Good Debt vs. Bad Debt

In the world I grew up in there were two kinds of debt, good and bad.

Good debt was debt used to buy things that are going up in value, real estate, home improvement or education.

Bad debt was debt for depreciating stuff like clothes, vacations, dinners out etc.

Cars, even though they depreciate like crazy, got a pass and were ruled ok debt.

This is no longer that world.

In today’s world there is Bad Debt and Worse Debt and Toxic Debt.

Bad Debt is a 15 year fixed rate mortgage on a home that the payments are no more than 25% of your take home pay. How can this possibly be bad? It is debt. It has risk. It costs you money in the form of interest. It is as close to being “good” as a debt can get but let’s call it bad to remind us we want out of it as soon as possible.

Worse Debt is secured debt on rapidly depreciating cars, boats and other toys. In the old world, advisors would say a car loan was fine if paying cash would wipe out your reserves; after all you need a car. Depending on where you live and what you do for a living you might convince me you need a car, but you will have a very hard time convincing me you need a car loan. Buy a car you can afford. Can’t pay cash for a new car? Guess you don’t get a new car. Can’t pay cash for a 5 year old car? Try an 8 year old car.  Maybe you really have to have a car loan but if so, it should be a very small loan on a used car and you need a plan to pay it off really fast.

Toxic Debt paying 12-25% interest on stuff that has virtually no resale value is financial suicide. You did not need the stuff in the first place. If you carry a balance on your credit card it proves you could not afford the stuff. Don’t buy stuff unless you can pay for it.

Another form of Toxic debt is the school loan. This is new world. The price of tuition has gotten so high and the lure of easy loans is so strong that many graduate with huge loans that are totally out of line with their probable earnings.

The Financial Aid Officer sitting across the desk from you is the devil incarnate. You are selling your future. Be very, very, very careful.

Wake up! If you have been living by the rules you were taught and you’re not winning, it’s because the world has changed.

There is no good debt and right now is a great time to assess how you can adapt and win.

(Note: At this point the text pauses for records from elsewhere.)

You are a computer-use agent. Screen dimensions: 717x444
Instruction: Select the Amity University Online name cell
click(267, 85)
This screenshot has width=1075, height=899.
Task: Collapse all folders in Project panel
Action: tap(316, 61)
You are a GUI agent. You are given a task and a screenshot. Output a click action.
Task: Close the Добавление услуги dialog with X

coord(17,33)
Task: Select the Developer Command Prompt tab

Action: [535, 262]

Turning a Dream into a Nightmare

My kid rode home from the hospital in a car seat – an approved, properly anchored car seat. The electrical outlets in our home were carefully covered with plastic safety plugs. I read him books and checked his homework and made sure he held my hand when crossing a street. I tried to limit his soda and french-fries and I encouraged him to drink his milk and eat his vegetables.

I bet you did the same with your kids.

As parents, we do everything we can to ensure the safety, success and happiness of our children. We want to give them every possible advantage.

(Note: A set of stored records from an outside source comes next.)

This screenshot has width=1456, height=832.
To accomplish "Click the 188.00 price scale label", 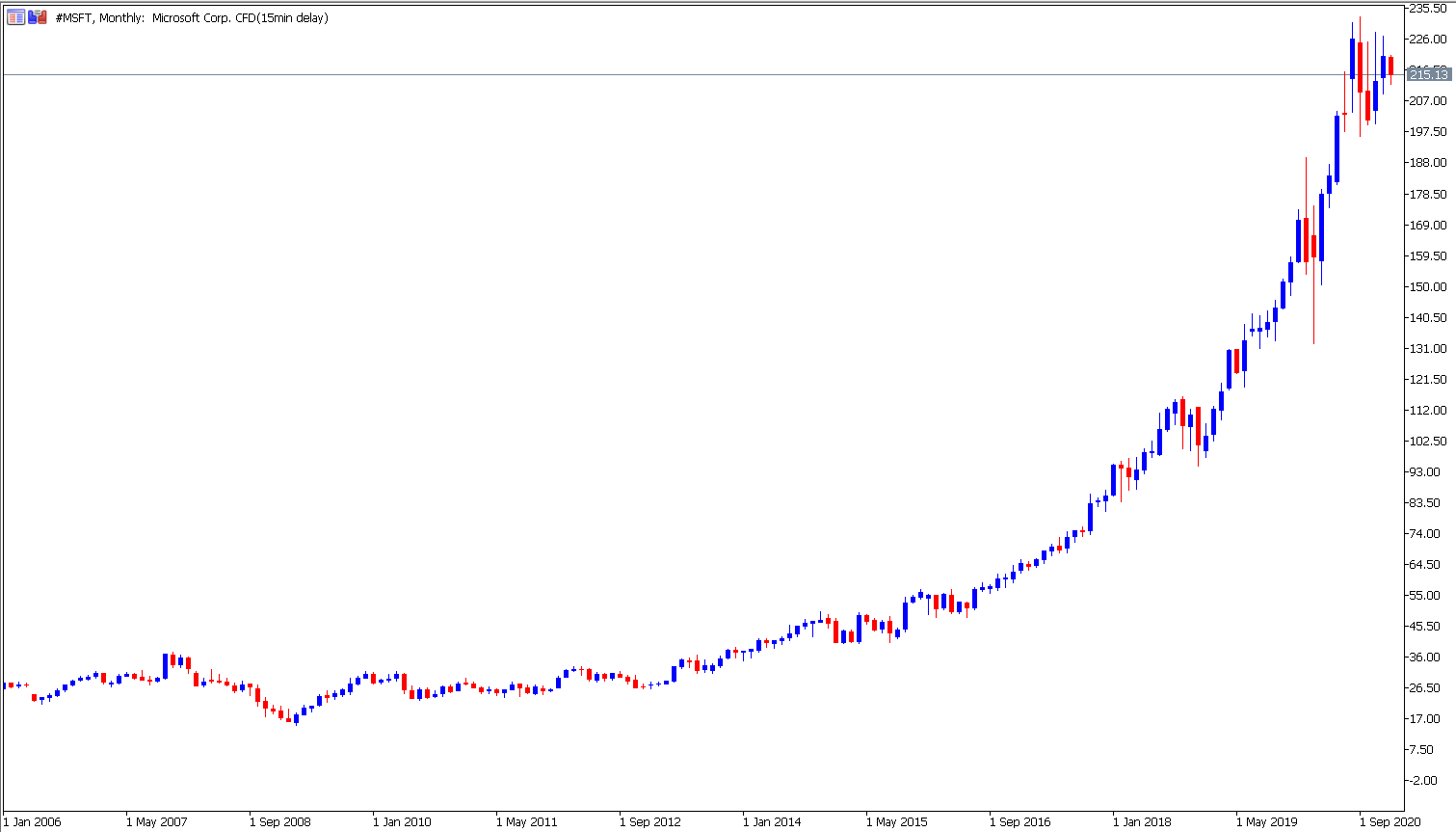I will 1427,163.
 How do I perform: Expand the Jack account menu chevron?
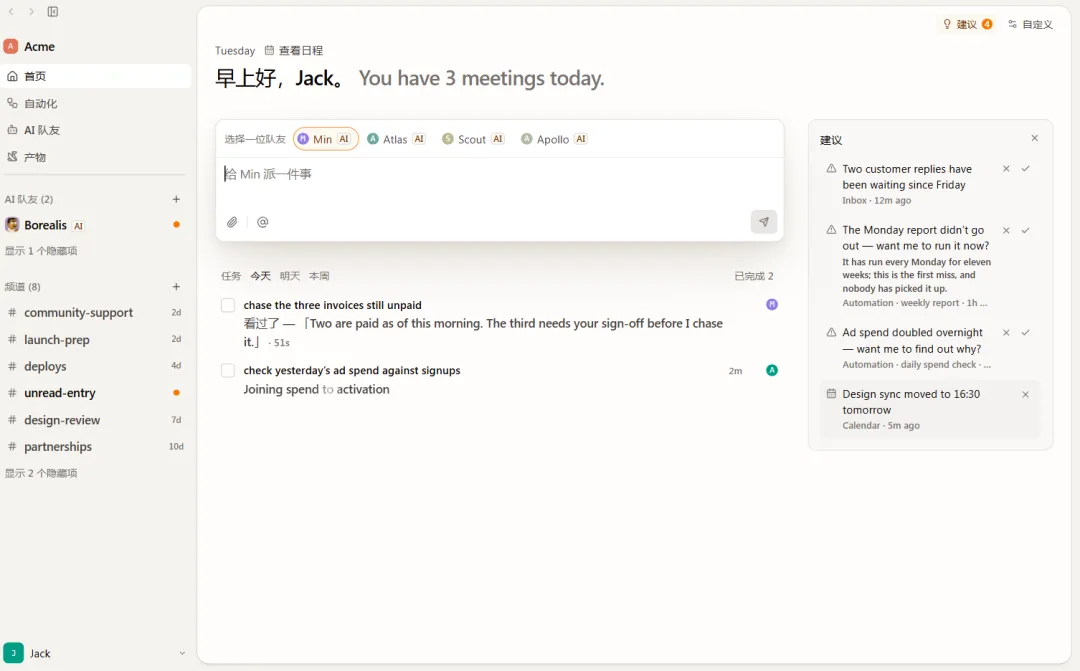182,653
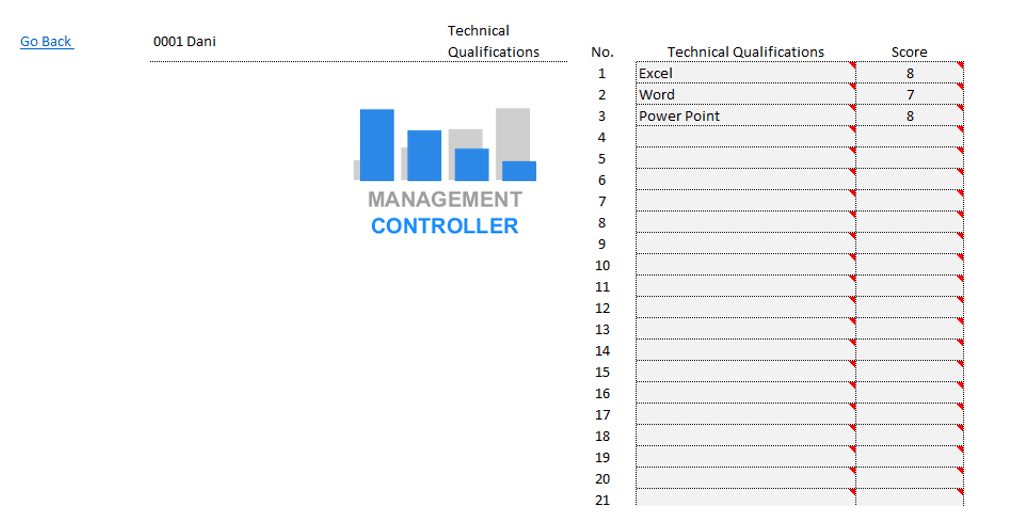The height and width of the screenshot is (527, 1014).
Task: Click the No. column header
Action: [x=602, y=52]
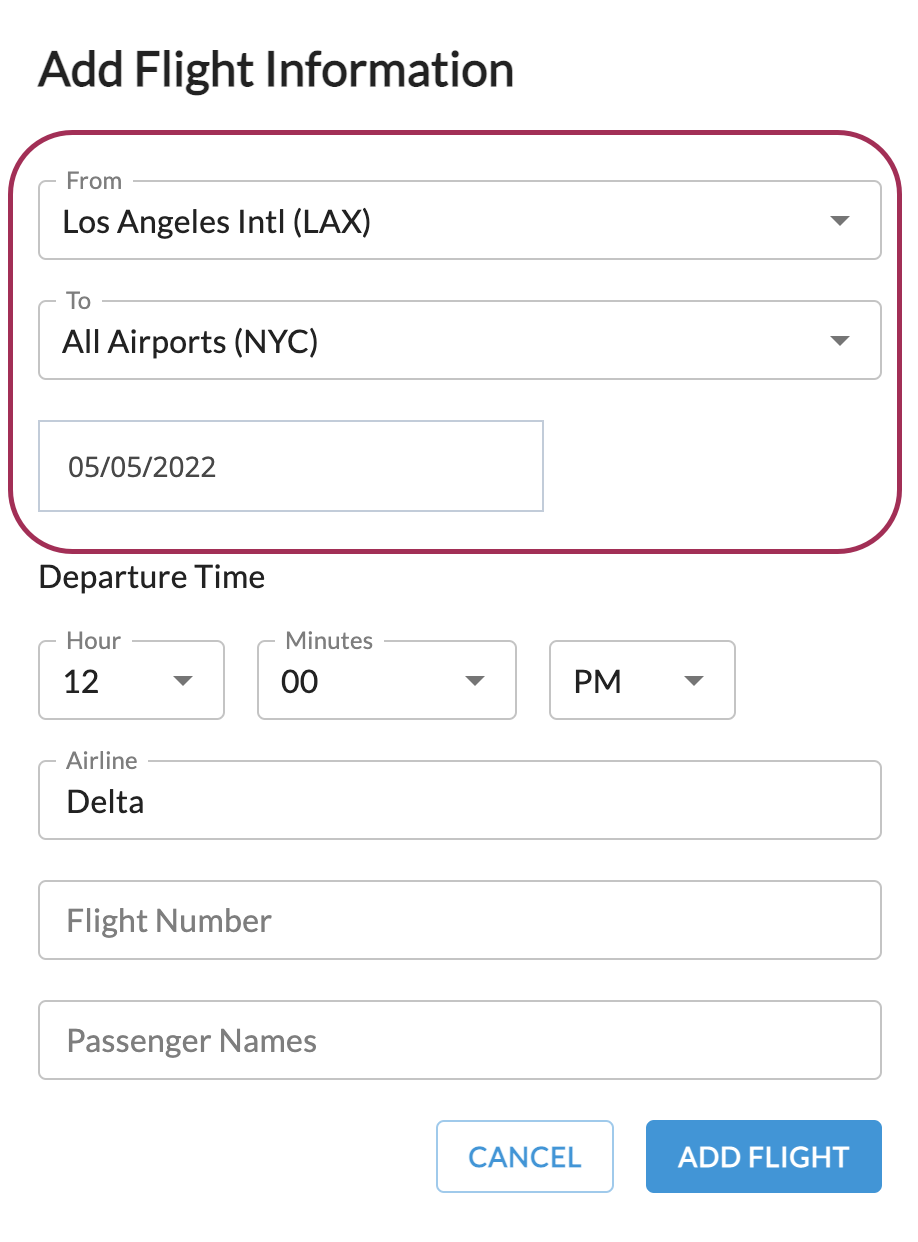The width and height of the screenshot is (918, 1242).
Task: Click the PM period value
Action: [x=598, y=682]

Yet most of us stand by and do nothing when the financial aid officer offers them a student loan. It’s not that the parents or the students are stupid, they are just sucked in. We’ve been taught that it is normal to go to college on a student loan.  If NYU is your child’s dream, it seems that at the time it’s worth anything to make that dream come true.

It is not. The four year dream can become the 10, 15 or 30 year nightmare.

Do you remember you first debt?

What if it was a student loan in the amount $97,000 for a degree in Religion and Women’s Studies?

Let’s think about this a minute. Cortney Munna, the Religion and Women’s Studies graduate, will be making payments of over $700 for 15 years. How many recent college graduates do you know that have $700 a month available in their budget?

She will have to make these payments no matter what. Unlike credit card debt, student loans normally are not discharged with bankruptcy. And unlike a car or a house there is no asset to repossess. It is nearly impossible to have a student loan forgiven. It does not matter if Cortney should face a spell of unemployment or if her spouse or child should become ill, the payments are due and if she doesn’t make them her loan will be in default. Defaulted loans continue to accrue interest and collection charges.

Defaulting on a student loan can have very serious consequences. Garnishment of wages is one probable result. Additionally, the government can intercept your tax refund and/or take a portion of your Social Security disability or retirement benefit.  Another crippling consequence of a defaulted federal loan may be the inability to renew a professional license. View the excellent graphic The  Student Loan Scheme.

Even if Cortney is never late on a payment, she has started her life as an adult in a huge hole with tremendous risk.

So how could this have turned out different?

We have to love our children enough to say NO. NO you cannot cross the street alone when your 5, NO you cannot drink and drive and NO you absolutely will not go $97,000 in debt for a degree in Religion and Women’s Studies.

Would she have listened? If it were life or death, you could make your adult child listen.

This is life or no life; find a way to get through. Get her to talk to 5 recent grads in her field; look up starting salaries; make a budget of what life will be like after graduation. Work together and explore ways of getting the same results without the debt.